Directive -> Please count how many lines in the rows below contain the word "should", treating uppercase and lowercase as different, and give only that number.

Word and item position data:
___

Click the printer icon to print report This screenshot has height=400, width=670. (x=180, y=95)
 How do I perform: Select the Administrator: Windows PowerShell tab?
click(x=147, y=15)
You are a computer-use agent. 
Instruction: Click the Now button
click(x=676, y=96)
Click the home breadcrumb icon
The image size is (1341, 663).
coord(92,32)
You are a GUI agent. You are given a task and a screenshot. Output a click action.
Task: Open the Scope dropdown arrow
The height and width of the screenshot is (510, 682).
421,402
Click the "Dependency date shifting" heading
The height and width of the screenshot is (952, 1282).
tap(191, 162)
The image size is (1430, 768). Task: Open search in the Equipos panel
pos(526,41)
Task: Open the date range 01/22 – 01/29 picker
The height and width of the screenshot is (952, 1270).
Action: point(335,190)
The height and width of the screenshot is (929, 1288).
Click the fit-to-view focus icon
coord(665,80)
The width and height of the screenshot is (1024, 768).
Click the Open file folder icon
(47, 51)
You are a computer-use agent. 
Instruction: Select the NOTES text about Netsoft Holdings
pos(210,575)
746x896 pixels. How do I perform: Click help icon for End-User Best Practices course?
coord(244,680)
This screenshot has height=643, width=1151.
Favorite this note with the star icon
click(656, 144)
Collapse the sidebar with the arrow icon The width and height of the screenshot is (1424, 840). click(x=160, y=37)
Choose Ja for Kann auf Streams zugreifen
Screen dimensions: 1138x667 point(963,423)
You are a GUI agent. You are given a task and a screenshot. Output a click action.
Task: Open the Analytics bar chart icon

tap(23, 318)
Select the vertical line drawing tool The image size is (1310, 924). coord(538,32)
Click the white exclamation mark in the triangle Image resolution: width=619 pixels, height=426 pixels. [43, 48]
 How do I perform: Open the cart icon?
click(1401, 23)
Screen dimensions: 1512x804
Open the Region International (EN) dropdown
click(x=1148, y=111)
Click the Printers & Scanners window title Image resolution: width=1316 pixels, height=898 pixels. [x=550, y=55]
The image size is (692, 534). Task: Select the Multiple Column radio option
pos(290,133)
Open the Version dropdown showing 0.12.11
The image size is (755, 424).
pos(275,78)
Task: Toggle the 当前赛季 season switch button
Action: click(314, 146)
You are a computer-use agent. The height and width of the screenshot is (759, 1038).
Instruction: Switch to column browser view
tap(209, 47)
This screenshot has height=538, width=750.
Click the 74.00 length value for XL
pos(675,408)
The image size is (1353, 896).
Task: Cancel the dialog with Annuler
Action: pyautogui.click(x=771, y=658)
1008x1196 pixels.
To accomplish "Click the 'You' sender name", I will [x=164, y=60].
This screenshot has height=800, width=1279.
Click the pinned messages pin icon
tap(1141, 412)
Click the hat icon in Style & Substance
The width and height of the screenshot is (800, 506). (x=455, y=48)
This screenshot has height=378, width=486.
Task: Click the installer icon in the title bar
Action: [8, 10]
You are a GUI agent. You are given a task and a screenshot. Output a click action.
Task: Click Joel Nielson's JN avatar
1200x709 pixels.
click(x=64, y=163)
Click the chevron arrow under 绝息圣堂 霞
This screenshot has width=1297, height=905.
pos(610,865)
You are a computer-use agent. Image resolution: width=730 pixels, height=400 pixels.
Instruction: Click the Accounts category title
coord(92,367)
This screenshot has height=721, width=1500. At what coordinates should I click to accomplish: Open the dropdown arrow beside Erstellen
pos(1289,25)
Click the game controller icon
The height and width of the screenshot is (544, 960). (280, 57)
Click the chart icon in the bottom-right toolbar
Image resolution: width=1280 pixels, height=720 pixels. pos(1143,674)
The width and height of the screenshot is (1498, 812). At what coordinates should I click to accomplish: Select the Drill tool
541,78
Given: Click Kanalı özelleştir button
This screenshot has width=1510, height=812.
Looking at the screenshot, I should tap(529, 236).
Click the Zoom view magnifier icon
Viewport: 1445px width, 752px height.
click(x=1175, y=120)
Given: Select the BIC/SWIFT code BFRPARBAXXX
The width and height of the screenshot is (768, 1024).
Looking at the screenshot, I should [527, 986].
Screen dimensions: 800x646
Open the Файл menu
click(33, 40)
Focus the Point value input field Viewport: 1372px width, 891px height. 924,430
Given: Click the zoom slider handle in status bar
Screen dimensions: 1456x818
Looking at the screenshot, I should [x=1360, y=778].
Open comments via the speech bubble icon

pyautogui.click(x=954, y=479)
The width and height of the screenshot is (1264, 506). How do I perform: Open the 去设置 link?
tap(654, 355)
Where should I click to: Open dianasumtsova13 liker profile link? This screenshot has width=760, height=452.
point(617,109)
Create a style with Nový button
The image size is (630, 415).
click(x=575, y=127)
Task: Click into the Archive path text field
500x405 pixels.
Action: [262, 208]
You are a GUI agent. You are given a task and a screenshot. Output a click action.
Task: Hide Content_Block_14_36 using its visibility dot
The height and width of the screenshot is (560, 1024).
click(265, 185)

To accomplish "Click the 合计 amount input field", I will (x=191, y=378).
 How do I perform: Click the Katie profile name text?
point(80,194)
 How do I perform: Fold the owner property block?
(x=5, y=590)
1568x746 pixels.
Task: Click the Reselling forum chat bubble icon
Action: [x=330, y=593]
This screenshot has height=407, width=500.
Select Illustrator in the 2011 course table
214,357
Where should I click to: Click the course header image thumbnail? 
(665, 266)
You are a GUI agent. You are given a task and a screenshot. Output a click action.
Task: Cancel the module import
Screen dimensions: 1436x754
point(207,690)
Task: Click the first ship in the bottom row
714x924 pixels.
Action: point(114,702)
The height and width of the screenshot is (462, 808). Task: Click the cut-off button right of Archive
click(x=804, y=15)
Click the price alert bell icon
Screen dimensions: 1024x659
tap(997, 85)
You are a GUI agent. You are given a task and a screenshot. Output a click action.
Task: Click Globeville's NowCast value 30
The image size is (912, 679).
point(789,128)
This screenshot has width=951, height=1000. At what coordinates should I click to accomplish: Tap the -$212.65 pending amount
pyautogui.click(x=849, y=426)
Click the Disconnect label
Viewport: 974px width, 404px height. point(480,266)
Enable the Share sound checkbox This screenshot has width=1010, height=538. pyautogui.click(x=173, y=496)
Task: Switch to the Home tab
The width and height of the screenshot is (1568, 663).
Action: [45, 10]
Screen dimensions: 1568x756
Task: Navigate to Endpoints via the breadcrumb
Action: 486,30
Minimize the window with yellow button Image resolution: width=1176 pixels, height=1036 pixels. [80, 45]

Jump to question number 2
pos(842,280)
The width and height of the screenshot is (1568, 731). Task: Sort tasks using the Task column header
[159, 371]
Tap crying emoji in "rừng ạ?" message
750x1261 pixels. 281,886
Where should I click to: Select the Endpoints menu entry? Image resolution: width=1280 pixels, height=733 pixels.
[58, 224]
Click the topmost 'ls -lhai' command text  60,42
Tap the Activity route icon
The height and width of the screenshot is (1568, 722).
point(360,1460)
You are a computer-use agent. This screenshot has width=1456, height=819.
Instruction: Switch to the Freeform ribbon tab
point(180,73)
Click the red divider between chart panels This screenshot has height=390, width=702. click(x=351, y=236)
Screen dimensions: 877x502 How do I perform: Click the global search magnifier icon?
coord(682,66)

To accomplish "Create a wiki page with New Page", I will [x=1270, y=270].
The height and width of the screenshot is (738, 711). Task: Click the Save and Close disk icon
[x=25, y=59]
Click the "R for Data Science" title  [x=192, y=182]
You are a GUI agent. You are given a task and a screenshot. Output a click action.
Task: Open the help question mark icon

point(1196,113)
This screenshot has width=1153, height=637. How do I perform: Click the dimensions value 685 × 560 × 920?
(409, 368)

___

Task solution -> 9